RIO DE JANEIRO: Brazil is experiencing a dangerous heat wave despite being in the midst of spring, prompting health alerts that have led Rio de Janeiro’s vendors off the streets. The soaring temperatures have also spiked energy demand, causing power outages across various regions.
According to the National Institute of Meteorology, most states in Brazil are under a severe threat due to the scorching heat. They’ve issued red alerts for multiple areas, citing the high probability of significant damage and accidents, posing risks to both physical safety and human life. In Rio de Janeiro, the heat index hit a record-breaking 58.5 degrees Celsius (137 Fahrenheit) on Tuesday morning, while the forecast indicates a rise to 40 degrees Celsius (104 F) by Thursday after a slight drop in temperatures on Wednesday.
Núbia Beray, coordinator of Rio de Janeiro Federal University’s GeoClima laboratory, noted that even for the typically sun-loving Cariocas, the recent heat has been overwhelming. “People are commuting in buses without air conditioning, street vendors struggle to work due to fainting spells, and the heat is lethal,” Beray emphasized.
The scorching temperatures, hitting a maximum of 39°C before the summer season, have led to health concerns, especially for vulnerable groups like the young and elderly. Rio’s city hall advised citizens to consume fruits and vegetables and carry umbrellas for shade.
Elsewhere in Brazil, temperatures soared close to record-breaking levels, with Sao Paulo reaching 37.7 degrees Celsius and Mato Grosso do Sul hitting a scorching 43 degrees Celsius, causing an unprecedented strain on utilities and resulting in power outages in major cities like Sao Paulo and Rio de Janeiro.
The intense heat has exacerbated wildfires across the Pantanal biome, devastating an area comparable to Cyprus, as reported by the Environmental Satellite Applications Laboratory of the Federal University of Rio de Janeiro.
This extreme weather pattern has been influenced by El Niño, which typically affects South American temperatures but, this year, has seen an unusually rapid rise in ocean temperatures, accelerating its impacts, according to climatologist Danielle Ferreira from Inmet.
Historically, El Niño has caused droughts in Brazil’s north and heavy rainfall in the south.

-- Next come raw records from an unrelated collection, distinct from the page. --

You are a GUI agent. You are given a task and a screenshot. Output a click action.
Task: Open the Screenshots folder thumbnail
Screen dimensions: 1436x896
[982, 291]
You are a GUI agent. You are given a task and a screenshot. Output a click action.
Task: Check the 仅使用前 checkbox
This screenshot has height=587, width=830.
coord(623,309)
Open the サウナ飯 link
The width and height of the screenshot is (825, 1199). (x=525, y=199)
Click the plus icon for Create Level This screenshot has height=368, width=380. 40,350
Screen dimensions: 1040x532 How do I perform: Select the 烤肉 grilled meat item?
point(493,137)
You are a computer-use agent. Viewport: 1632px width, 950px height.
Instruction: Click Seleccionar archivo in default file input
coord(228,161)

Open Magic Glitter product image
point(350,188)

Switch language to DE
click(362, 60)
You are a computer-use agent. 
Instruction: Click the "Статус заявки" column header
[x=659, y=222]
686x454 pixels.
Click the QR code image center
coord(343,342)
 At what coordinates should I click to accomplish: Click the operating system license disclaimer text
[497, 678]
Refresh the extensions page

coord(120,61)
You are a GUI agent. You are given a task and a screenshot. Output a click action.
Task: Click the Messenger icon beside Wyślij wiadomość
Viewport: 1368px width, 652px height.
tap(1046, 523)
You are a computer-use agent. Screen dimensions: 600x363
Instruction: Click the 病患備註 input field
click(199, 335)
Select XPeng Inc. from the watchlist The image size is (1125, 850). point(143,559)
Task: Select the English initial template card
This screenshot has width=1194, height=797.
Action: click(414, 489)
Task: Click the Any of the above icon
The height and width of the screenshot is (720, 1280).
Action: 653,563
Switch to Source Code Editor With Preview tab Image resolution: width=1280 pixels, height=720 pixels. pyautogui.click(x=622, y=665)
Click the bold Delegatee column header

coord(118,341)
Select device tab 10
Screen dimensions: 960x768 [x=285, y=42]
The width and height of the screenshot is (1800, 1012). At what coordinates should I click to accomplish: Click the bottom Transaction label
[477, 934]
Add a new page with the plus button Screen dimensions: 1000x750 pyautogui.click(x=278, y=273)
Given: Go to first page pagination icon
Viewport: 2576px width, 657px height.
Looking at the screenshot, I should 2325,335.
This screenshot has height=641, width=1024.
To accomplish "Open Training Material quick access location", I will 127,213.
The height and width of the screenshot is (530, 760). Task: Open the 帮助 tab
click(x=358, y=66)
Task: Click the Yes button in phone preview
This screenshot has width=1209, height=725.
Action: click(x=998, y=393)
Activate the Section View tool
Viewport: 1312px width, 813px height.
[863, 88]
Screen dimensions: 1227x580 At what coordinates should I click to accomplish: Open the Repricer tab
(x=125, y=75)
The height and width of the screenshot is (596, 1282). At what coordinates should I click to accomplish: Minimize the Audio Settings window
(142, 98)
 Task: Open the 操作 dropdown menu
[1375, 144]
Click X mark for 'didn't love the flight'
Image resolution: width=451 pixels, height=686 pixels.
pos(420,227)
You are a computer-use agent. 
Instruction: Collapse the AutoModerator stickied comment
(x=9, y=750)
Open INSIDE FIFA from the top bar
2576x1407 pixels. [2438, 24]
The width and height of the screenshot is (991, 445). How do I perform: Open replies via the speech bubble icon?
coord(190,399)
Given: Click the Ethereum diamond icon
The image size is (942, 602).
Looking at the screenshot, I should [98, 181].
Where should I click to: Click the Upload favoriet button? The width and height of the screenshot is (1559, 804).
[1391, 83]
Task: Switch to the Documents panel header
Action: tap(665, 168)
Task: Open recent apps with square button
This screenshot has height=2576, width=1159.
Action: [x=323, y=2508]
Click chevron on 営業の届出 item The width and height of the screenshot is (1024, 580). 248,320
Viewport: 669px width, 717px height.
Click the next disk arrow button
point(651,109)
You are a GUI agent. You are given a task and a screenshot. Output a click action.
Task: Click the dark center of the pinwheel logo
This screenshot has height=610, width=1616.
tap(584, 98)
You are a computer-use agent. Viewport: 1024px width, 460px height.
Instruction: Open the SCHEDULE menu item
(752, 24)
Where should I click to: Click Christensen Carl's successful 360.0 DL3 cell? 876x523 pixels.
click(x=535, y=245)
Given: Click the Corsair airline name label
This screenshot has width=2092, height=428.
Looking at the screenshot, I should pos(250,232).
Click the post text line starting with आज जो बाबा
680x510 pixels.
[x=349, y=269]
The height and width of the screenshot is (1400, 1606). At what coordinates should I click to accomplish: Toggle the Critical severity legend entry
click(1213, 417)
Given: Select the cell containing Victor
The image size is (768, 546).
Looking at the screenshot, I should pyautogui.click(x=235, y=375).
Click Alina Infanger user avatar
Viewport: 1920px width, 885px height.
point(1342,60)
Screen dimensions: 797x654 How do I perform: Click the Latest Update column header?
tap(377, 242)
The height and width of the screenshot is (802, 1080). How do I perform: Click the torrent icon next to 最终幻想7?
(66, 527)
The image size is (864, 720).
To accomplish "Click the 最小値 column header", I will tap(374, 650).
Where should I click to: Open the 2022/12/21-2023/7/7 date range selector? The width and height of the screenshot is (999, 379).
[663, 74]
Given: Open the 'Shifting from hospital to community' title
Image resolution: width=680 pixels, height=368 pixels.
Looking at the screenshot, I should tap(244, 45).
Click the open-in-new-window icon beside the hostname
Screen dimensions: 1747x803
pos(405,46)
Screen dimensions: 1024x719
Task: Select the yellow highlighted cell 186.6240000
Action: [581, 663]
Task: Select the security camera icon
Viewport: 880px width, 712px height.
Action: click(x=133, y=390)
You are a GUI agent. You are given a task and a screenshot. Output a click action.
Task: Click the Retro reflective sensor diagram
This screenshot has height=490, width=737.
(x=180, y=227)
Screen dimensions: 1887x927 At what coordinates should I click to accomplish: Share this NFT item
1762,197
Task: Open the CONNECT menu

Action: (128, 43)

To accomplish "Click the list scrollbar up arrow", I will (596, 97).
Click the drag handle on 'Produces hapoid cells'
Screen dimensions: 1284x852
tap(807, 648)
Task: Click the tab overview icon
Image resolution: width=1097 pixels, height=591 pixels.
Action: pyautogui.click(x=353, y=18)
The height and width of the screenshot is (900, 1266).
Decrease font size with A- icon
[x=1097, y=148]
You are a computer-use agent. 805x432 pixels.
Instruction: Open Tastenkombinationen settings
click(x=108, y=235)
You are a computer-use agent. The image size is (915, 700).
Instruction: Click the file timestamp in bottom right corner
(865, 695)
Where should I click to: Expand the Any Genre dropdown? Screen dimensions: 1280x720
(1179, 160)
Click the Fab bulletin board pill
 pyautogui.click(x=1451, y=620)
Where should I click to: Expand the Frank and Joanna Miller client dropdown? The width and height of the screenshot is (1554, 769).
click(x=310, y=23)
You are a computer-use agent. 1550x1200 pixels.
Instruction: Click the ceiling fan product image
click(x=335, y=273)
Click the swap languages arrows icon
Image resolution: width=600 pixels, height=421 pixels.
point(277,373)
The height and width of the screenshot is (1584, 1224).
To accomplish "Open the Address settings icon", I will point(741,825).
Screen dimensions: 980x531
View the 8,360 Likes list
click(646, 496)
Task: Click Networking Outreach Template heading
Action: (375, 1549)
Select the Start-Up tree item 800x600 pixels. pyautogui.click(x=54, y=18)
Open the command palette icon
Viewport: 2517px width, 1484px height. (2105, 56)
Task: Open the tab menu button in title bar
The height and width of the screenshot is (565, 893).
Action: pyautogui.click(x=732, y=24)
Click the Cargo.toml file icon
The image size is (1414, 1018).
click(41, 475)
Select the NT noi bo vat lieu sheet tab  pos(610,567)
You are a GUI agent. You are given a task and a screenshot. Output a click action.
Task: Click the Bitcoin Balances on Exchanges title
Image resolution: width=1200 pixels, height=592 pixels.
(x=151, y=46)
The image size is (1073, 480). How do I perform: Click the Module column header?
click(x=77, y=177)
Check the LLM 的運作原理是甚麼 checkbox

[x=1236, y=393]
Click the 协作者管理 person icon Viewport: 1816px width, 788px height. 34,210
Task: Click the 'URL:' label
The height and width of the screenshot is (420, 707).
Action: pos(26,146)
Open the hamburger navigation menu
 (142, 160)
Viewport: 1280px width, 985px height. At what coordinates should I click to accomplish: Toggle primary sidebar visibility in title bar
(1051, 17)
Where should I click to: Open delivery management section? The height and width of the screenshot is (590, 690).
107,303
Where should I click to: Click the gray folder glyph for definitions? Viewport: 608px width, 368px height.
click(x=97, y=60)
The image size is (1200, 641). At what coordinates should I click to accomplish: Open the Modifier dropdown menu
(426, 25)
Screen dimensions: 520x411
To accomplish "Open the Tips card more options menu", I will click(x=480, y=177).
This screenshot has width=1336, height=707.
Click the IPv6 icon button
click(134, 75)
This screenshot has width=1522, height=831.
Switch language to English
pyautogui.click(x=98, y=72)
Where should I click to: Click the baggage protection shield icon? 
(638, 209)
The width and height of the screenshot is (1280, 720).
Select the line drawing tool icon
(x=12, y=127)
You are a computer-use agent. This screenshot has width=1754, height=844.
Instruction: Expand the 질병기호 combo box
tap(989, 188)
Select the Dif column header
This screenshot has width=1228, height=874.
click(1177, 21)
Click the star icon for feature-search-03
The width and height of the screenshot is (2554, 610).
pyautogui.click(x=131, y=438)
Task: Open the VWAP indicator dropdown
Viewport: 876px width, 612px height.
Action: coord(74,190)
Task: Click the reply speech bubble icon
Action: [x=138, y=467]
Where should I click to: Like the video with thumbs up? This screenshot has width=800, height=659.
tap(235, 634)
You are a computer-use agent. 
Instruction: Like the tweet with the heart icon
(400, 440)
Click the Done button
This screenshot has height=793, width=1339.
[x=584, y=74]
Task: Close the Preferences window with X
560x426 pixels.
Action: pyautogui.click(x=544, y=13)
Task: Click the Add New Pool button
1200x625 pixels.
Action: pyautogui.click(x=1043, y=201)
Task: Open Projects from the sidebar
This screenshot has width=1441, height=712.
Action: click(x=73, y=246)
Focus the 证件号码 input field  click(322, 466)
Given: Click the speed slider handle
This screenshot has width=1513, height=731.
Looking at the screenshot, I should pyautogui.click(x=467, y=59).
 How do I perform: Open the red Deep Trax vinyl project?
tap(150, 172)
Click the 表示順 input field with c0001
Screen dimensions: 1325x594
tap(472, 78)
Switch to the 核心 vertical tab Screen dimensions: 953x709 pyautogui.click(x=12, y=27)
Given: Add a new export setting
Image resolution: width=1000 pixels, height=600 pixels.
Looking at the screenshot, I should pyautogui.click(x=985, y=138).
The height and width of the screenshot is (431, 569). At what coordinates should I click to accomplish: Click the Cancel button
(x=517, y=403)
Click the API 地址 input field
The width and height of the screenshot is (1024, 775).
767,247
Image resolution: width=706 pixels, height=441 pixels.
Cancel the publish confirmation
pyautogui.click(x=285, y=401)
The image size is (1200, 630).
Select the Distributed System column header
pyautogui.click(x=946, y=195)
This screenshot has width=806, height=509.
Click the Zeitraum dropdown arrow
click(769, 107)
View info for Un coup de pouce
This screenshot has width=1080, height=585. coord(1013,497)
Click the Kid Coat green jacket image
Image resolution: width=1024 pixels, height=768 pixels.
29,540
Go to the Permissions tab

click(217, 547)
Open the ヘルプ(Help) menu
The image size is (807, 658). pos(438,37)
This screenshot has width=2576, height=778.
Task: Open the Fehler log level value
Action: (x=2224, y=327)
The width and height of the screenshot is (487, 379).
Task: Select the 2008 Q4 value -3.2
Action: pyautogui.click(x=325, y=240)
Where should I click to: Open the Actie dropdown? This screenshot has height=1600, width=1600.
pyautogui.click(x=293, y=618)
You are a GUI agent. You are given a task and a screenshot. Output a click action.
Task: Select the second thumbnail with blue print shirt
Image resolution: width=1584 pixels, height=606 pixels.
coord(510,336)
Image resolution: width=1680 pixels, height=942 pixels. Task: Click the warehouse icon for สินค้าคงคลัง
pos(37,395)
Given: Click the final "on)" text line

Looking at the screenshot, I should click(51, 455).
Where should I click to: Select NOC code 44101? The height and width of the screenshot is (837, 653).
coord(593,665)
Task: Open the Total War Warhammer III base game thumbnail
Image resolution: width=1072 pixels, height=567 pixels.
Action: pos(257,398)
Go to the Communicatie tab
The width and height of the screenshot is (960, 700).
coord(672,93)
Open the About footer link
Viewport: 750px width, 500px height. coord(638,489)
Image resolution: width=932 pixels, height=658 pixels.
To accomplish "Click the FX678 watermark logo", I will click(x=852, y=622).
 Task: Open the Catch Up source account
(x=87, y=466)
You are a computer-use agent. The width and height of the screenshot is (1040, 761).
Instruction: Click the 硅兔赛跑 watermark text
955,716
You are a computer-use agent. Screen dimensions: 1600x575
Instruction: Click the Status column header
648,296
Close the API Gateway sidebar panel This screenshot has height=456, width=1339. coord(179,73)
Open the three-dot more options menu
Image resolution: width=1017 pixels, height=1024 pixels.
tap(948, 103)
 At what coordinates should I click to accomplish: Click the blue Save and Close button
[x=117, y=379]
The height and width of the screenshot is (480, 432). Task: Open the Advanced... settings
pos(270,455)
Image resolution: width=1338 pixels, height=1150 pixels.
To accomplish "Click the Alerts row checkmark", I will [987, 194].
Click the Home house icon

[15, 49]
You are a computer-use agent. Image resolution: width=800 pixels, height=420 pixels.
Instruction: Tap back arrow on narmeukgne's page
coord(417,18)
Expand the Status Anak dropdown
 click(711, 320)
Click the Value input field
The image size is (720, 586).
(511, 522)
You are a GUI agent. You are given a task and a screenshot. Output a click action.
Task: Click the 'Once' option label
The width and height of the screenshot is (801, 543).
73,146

However, this year’s effects have been exceptionally severe, leading to dire situations in the Amazon rainforest and devastating floods in Rio Grande do Sul.
The increase in extreme weather occurrences, including heat waves occurring seven times more frequently in recent decades, is attributed to human-induced climate change, as highlighted by a study from the National Institute for Space Research.
Moreover, Brazil has witnessed the emergence of its first desert-like region in the northeastern Bahia state, signalling desertification due to rising global temperatures and accelerated water evaporation, as explained by hydrologist Javier Tomasella, who described the situation as unprecedented.